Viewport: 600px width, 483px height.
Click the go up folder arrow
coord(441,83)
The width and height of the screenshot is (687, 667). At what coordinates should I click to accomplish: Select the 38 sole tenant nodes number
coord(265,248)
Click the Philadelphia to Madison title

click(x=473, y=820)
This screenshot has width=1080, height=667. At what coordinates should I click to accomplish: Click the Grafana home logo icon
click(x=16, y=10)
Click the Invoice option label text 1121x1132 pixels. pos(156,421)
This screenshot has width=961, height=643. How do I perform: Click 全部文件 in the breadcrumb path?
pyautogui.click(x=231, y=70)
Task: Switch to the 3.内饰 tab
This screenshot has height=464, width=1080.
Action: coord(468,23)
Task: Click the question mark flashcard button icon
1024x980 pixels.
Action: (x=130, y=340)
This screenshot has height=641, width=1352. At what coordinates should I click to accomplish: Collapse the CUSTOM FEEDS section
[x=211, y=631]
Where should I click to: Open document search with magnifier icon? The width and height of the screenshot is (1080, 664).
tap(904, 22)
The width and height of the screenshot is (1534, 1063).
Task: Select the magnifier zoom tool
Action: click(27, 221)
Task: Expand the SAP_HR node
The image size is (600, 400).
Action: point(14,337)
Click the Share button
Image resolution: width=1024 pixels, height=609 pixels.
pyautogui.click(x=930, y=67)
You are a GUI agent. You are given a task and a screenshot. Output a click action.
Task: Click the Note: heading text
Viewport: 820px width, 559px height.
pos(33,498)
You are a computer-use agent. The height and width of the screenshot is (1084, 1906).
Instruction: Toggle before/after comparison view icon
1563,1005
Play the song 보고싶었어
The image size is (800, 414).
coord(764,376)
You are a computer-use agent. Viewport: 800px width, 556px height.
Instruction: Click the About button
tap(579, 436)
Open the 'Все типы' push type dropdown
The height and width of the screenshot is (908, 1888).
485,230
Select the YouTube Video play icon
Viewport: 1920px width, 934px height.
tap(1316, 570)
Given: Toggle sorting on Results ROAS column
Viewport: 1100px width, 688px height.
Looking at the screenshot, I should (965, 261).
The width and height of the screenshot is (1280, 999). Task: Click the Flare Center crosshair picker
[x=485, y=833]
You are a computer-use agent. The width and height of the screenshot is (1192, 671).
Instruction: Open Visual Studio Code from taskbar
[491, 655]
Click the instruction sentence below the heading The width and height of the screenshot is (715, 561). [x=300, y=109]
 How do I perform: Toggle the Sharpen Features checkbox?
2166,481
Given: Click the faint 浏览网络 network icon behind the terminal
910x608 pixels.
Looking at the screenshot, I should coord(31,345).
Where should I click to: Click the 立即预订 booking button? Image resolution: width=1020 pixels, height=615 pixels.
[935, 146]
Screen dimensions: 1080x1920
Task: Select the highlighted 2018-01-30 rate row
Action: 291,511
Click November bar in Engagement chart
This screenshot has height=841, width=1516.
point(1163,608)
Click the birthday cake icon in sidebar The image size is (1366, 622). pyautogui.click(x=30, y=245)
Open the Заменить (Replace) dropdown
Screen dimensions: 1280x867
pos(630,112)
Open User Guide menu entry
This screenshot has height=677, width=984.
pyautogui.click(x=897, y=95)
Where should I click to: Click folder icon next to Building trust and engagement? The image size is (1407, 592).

-=-=-

## [WHAT IS BEING ASKED]
Scan the entries for lines holding the string "text", then copy every one of them.

## [WORKED SOLUTION]
Click the Invoice option label text 1121x1132 pixels. pos(156,421)
Task: Click the Note: heading text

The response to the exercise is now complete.